INSTRUCTIONS FOR THE TASK:
Give back every line of the rows below word for word, leaving out the pictures.

╔══

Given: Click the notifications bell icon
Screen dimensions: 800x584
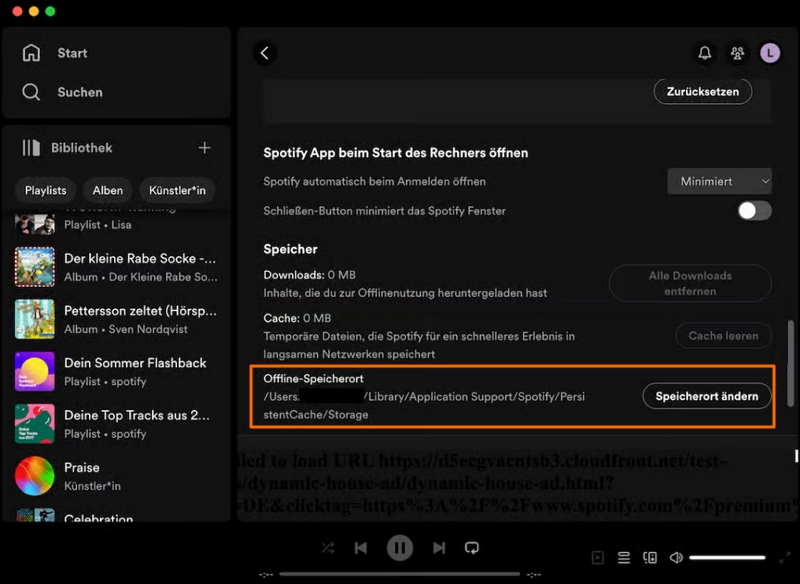Looking at the screenshot, I should pyautogui.click(x=705, y=52).
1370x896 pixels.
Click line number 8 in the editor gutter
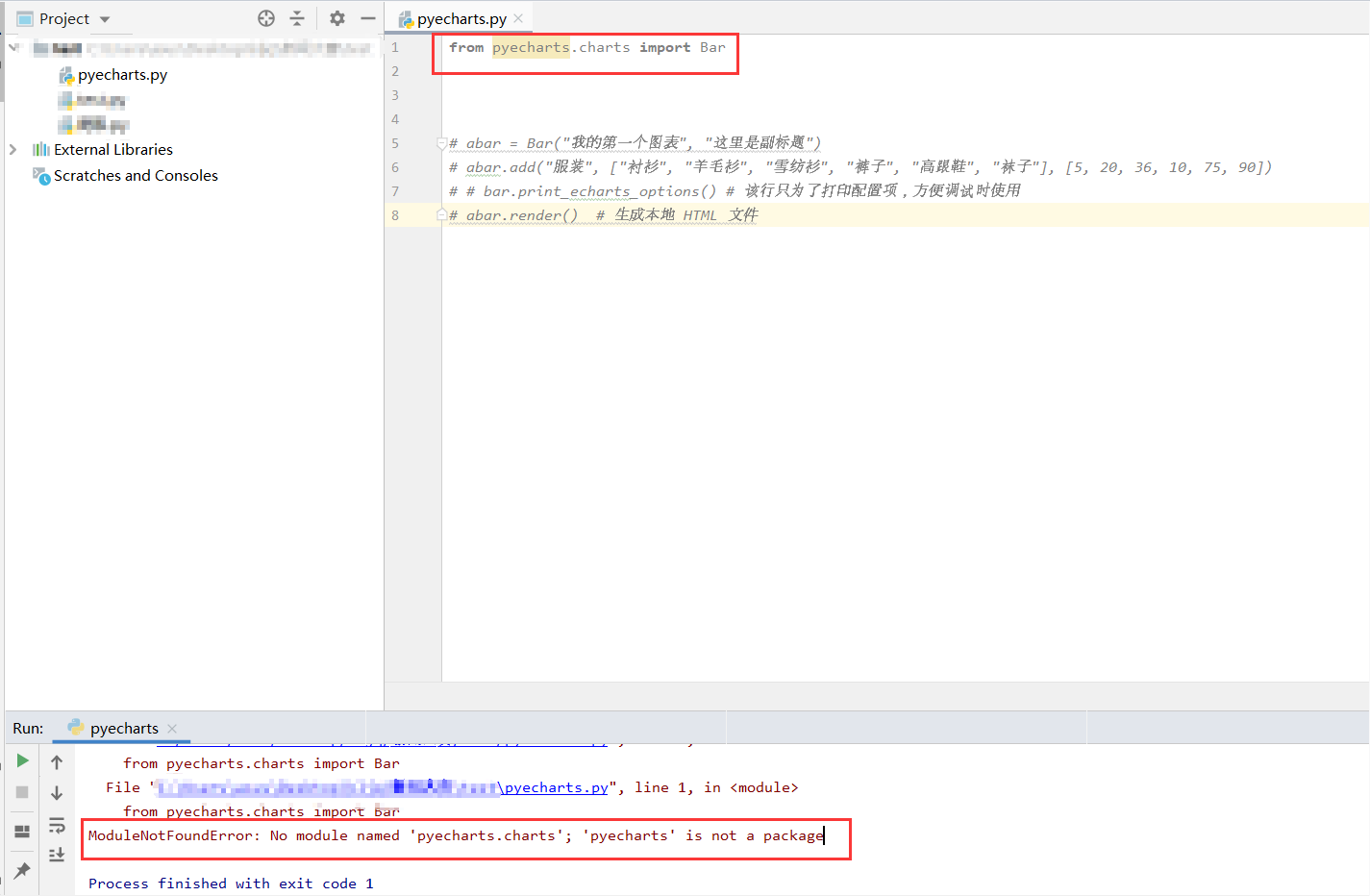tap(394, 214)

╚══

ANSWER TO THIS EXERCISE:
Given: Click the notifications bell icon
Screen dimensions: 800x584
Looking at the screenshot, I should pyautogui.click(x=705, y=52).
1370x896 pixels.
Click line number 8 in the editor gutter
tap(394, 214)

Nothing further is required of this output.